The Government failed to put Sandwich in the initial list of enterprise zones or to approve any of Kent’s first-round RGF bids. We saw the same pattern of help being denied initially and then an enterprise zone being hastily cobbled together when disaster struck at Derby with Bombardier and with BAE at Warton and Samlesbury. The Department is behind the curve and out of touch with events on the ground.

Back in February, the Labour Front-Bench team made six proposals to support LEPs, such as giving them first refusal on assets, providing them with start-up funding, giving them powers over skills funding, allowing them to form larger groups for infrastructure projects and giving them a central role in the delivery of funding from the European regional development fund. The Government’s response, however, was to block them from receiving assets or even acquiring them by deferred payment. It was only the broad support across a whole host of business organisations for our direction of travel that pushed the Government into a climbdown over their proposed fire sale of RDA assets.

The Government have given only limited seedcorn funding to LEPs—about £6 million for 40. That remains inadequate and the future of LEPs, especially for those without enterprise zones as growth vehicles, remains fragile. The Government have also failed to address other key measures that would empower LEPs and give them the tools to do their job—despite repeated calls for the LEPs to be given more powers. As has been warned by the Federation of Small Businesses and, more recently, Centre for Cities in its report, the Government need to get a grip of underperforming LEPs before it is too late. There are real fears that entrepreneurs and local businesses in LEPs will simply walk away if they simply become talking shops—as the Forum of Private Business has warned in its briefing today.

We have always argued on principle that money intended for the regions should remain in the regions. That is the stark contrast between our real localism and the Government’s sham localism. They preach localism but when they had the chance to give LEPs additional powers in the Localism Bill they funked it. As growth in the economy has flatlined, the Department for Business, Innovation and Skills has become progressively enfeebled as it has lost turf battles to the Department for Communities and Local Government and the Treasury.

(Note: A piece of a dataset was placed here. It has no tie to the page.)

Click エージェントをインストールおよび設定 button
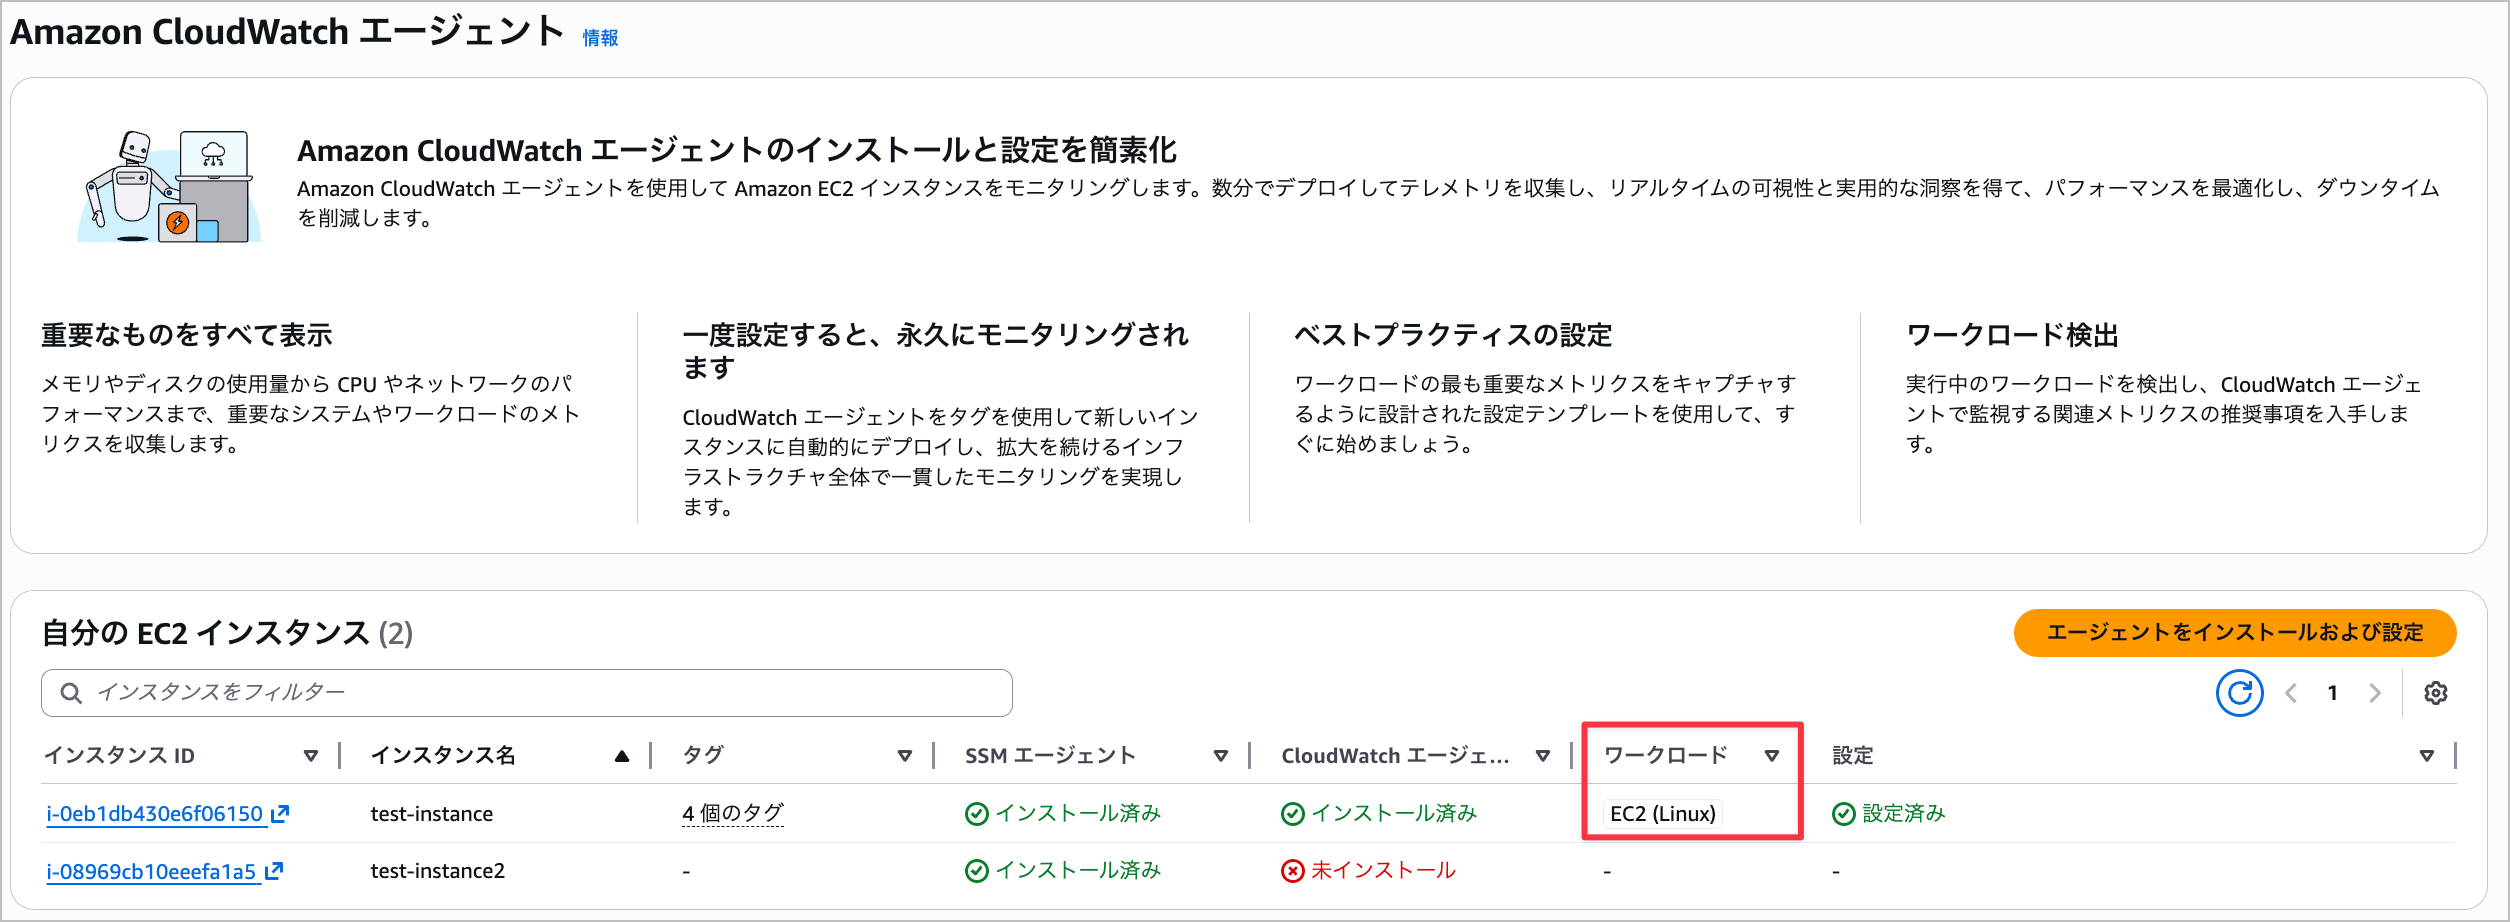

The Department for Business, Innovation and Skills still protests that the regional growth fund will save the day but, as my hon. Friend the shadow Secretary of State has so forensically detailed, there is no more fitting emblem for its failures than the regional growth fund. Right from the start, the Department’s grasp on the fund has been feeble and flawed. In rounds one and two it was hopelessly oversubscribed, but the only response of the Minister of State was “That’s life”. Well, he should tell that to the consortia and to businesses. He should tell it to those who have had to wait an age for the cheque in the post. No wonder Andrew Neil said so memorably on “Daily Politics” to the Secretary of State for Environment, Food and Rural Affairs, “The £1.4 billion fund has so far disbursed £5.8 million. Why is your Government so useless?” How many people does the Department have working on round two? The answer that was dragged out of them through parliamentary questions was that there are only 11 full-time staff working on the fund. We can do the maths ourselves. How long will it take 11 people to work through the 119 successful bids to the second round?

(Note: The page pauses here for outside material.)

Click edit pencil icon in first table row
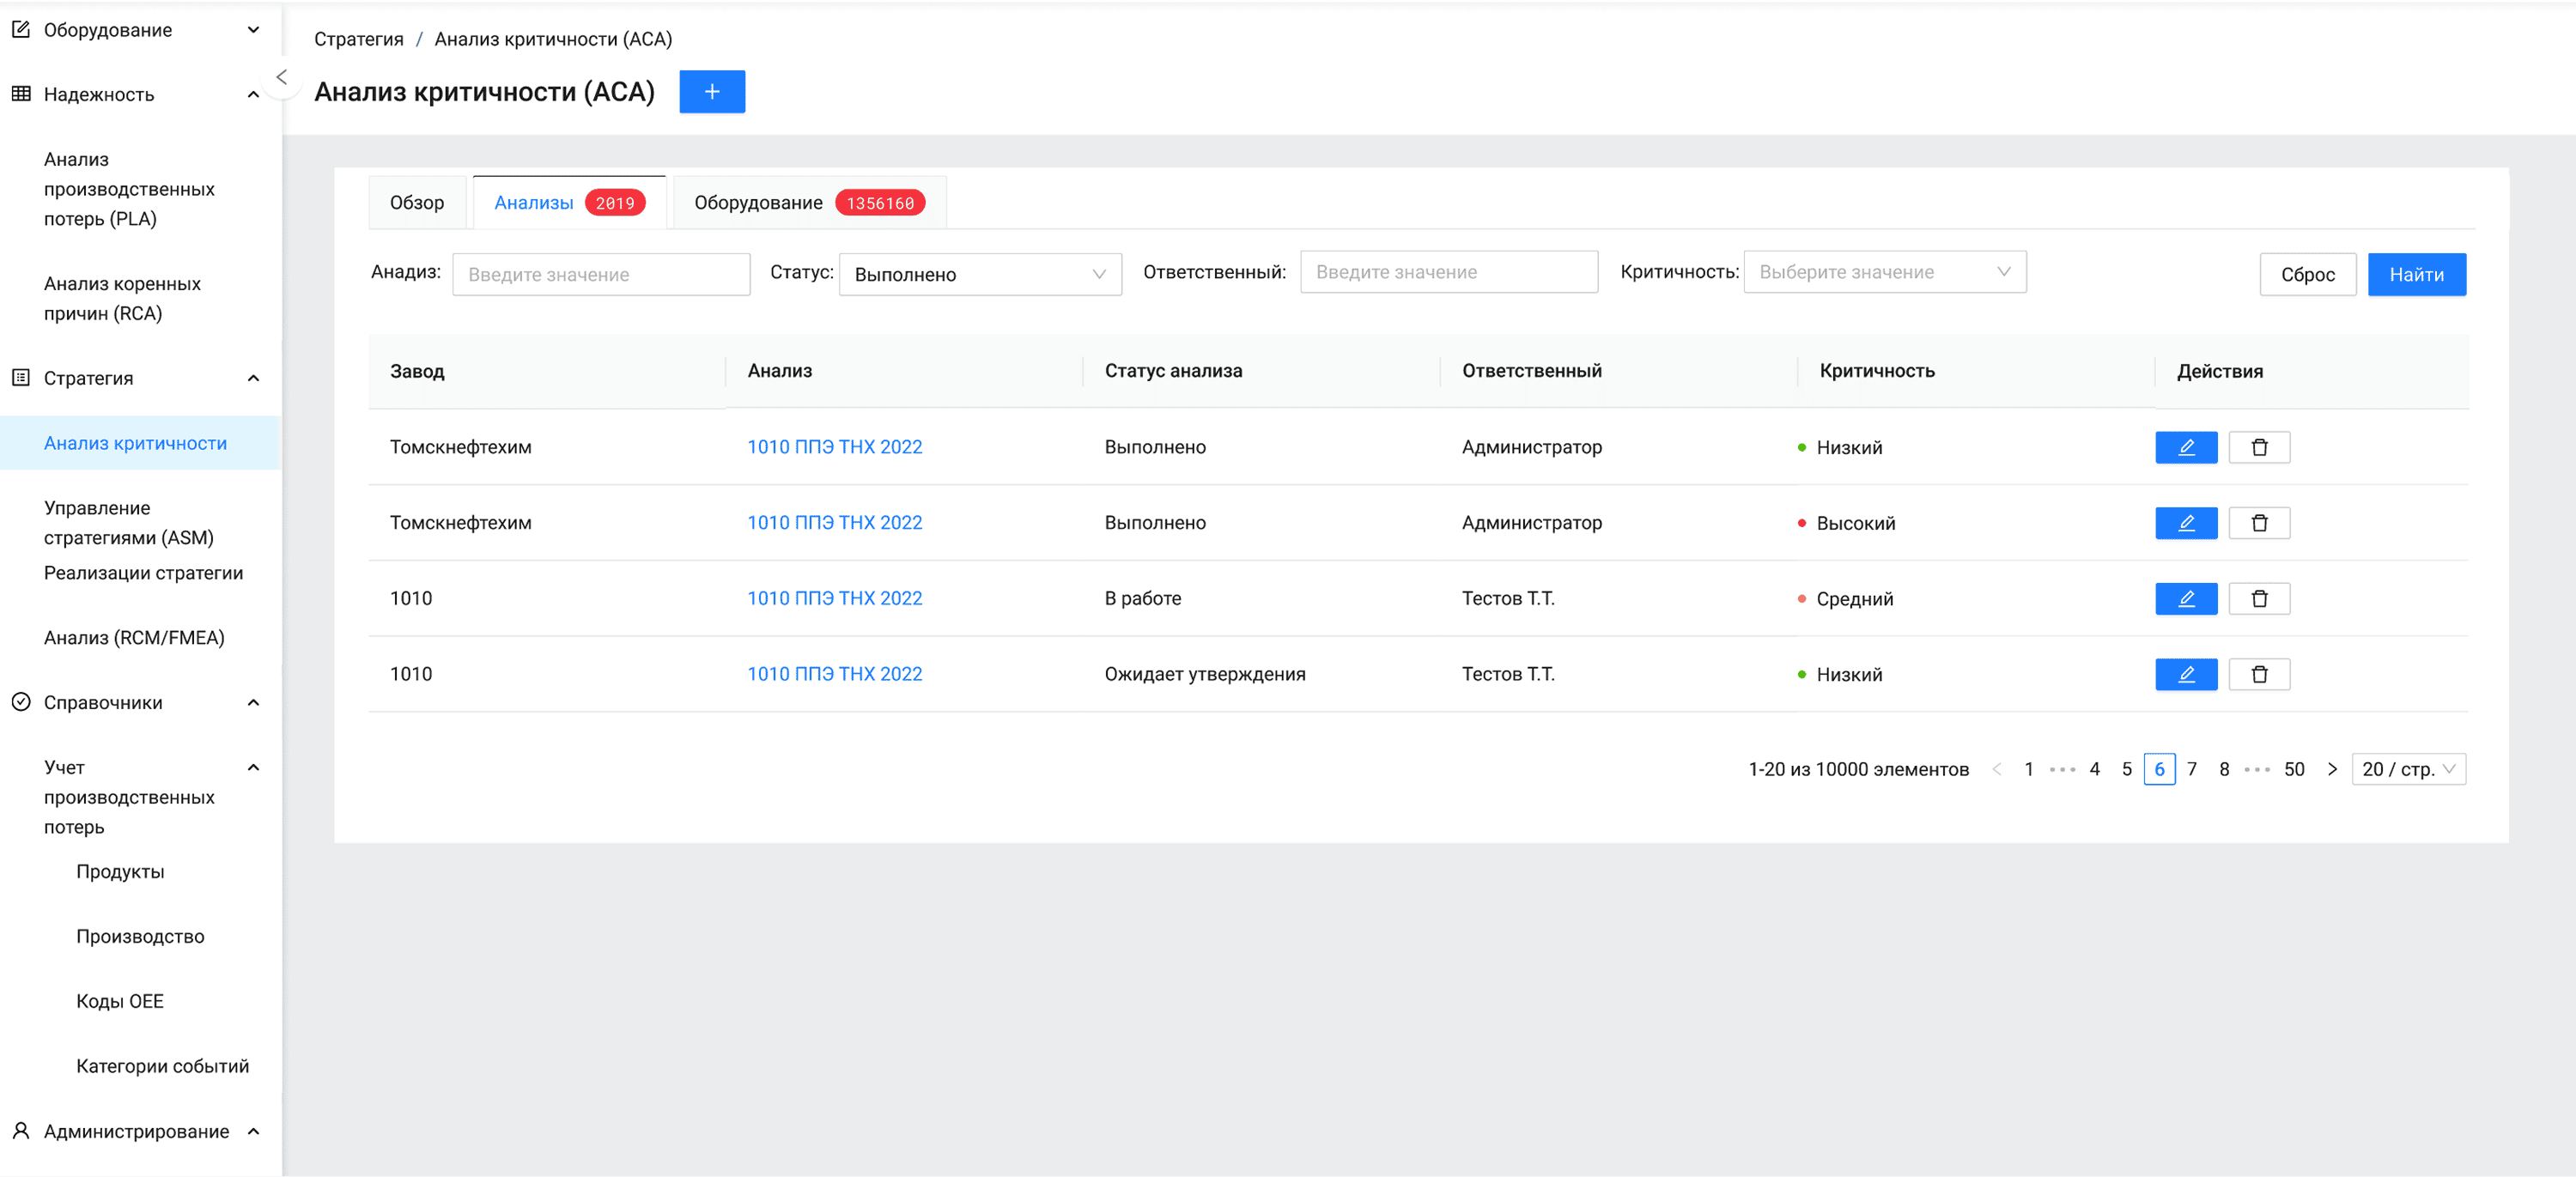 pos(2185,447)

Small and medium-sized enterprises, which are a key element in growth across the regions, find themselves short-changed and unrepresented on a number of the boards. They are frozen out by the Government’s thresholds of £1 million minimum on RGF funding and £5 million on the business growth fund. No wonder there is such frustration. What is more, the growth fund seems to have hardly any regional input. All the decisions are being micro-managed by Whitehall civil servants. There is no regional consultation or input and no sign that local offices will play a meaningful role in the process. With the propriety of some of their decisions called into account, the Government have pulled down the shutters on the detailed parliamentary questions that we have tabled about the process and the conflicts of interests on the advisory panel. That is not surprising, as BIS presides over a scheme into which it does not put a penny. Despite proclaiming, as he has done again today, the number of jobs that will be created, the Secretary of State has admitted that they are merely going on their own estimates.

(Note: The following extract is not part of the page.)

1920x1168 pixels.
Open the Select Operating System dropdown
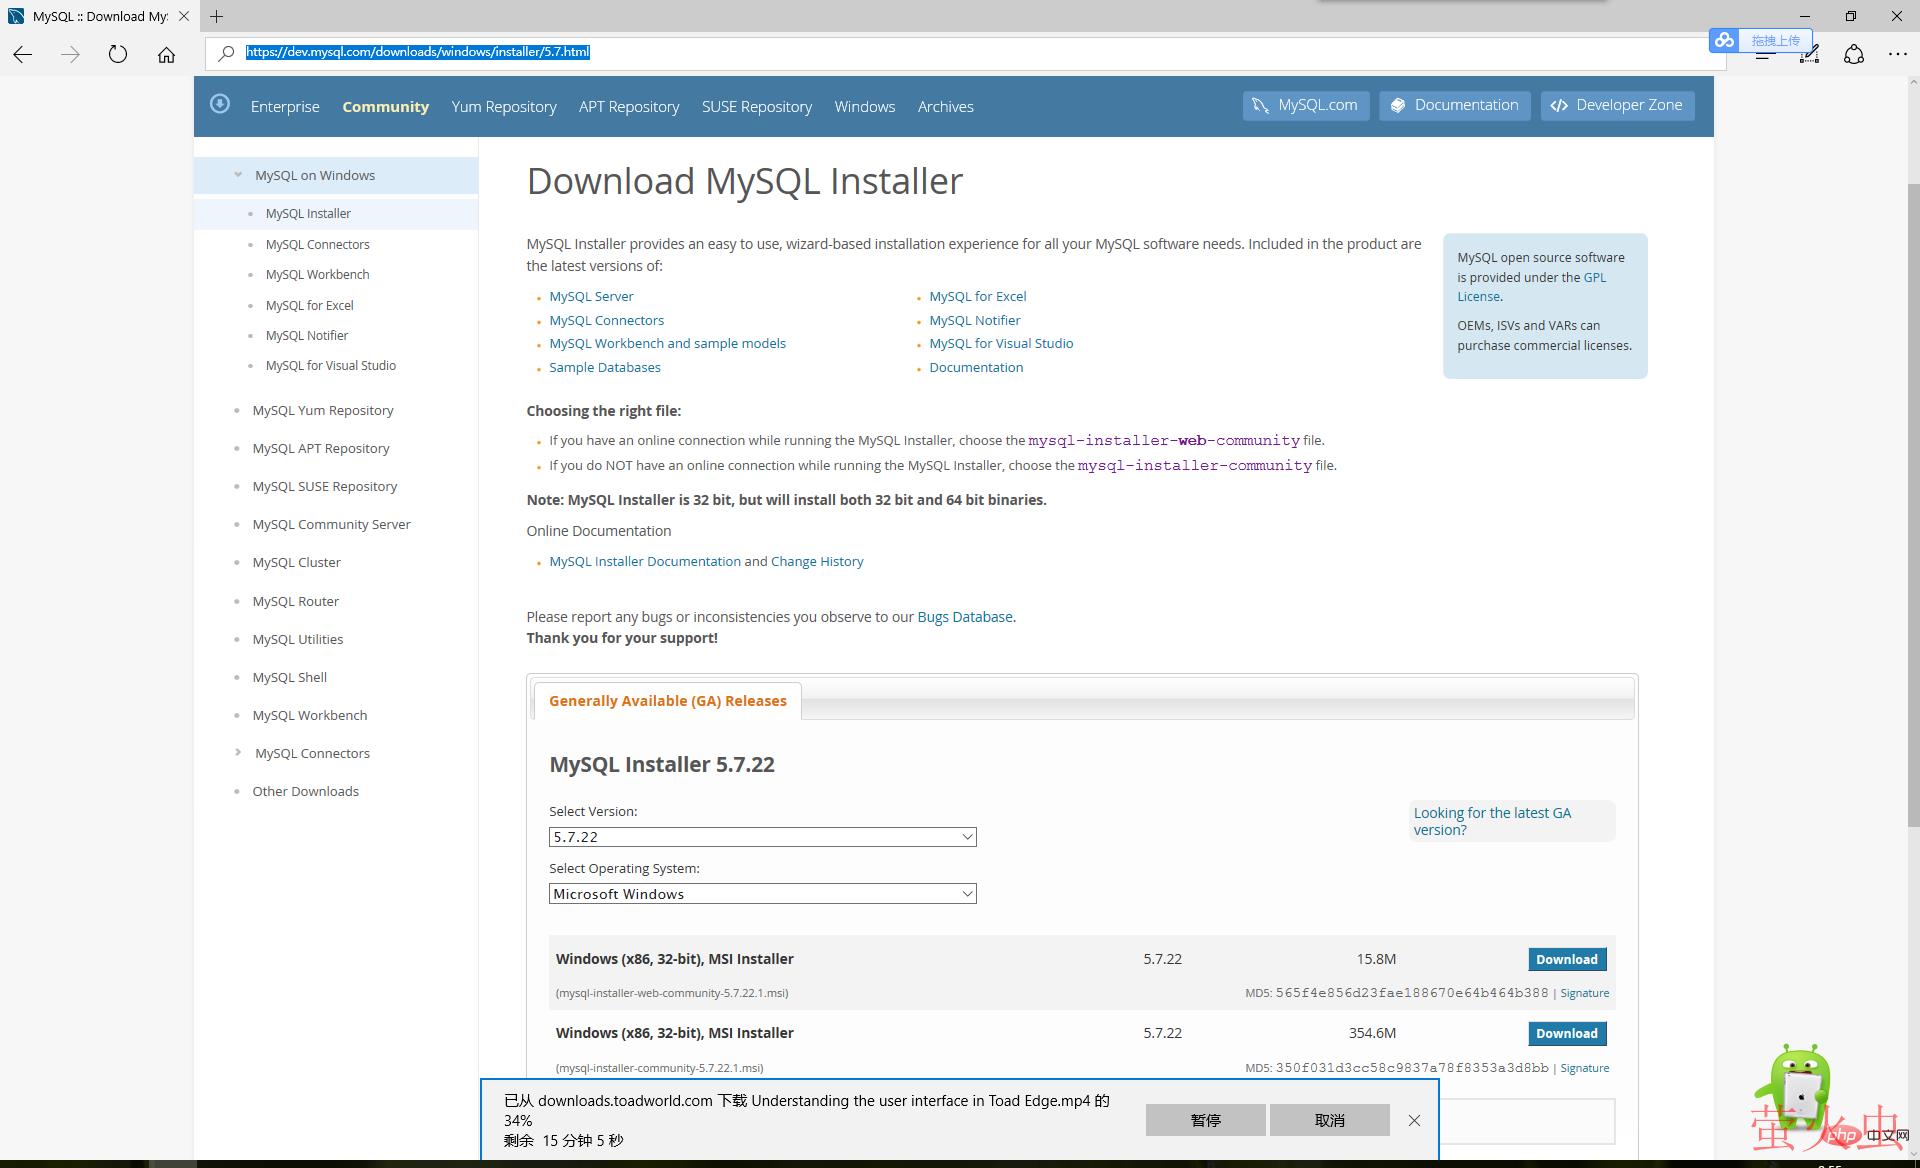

Despite the money that the Department for Transport has put into the growth fund, the fund has failed to look at new public transport projects or build on the importance of travel-to-work areas. The Government have abandoned the active industrial policy that, in our last years in office, we pursued, and that led to the successful carbon strategy pursued by One North East. Ministers from the Department for Business, Innovation and Skills should have done everything in their power to unlock the European funding that did so much good and boosted jobs and growth across the regions, but in this, as in other areas, they have been sidelined.

Why have the Government produced the Growing Places fund like a rabbit out of a hat? Is it because even the Chancellor and the Secretary of State for Communities and Local Government have given up on the Department for Business, Innovation and Skills? Once again, there will be no BIS input in the process—only tanks on its lawn from the Secretary of State for Communities and Local Government.

England’s regions are full of people with ambitions and ideas about how to bring growth to their area, but the indecision and powerlessness shown by the BIS ministerial team has short-changed them and failed to rebalance our economy or provide a plan for growth. They have failed to stand up for the needs of local businesses, whether it is small towns in Kent or former industrial areas in the north-east. They have gone too far, too fast, in scrapping the regional development agencies and their collaborative structures, and become mangled in lost turf wars with CLG and the Treasury. They are like a rabbit caught in the headlights, petrified of the markets, but there are positive things that could be done for the fight. Roosevelt famously said that there is nothing to fear but “fear itself”, and Lincoln said that when the

“occasion is piled high with difficulty…we must rise high with the occasion. As our case is new, so we must think anew, and act anew.”

The Opposition understand that, which is we have a five-point plan for growth. We understand that young people across England’s regions are crying out for the opportunities that our national insurance changes will provide by enabling us to build affordable homes and reduce VAT to 5% on repairs. We understand the need for an industrial strategy, and we understand the need for new ideas, and then, by thinking anew and acting anew, we will save our country.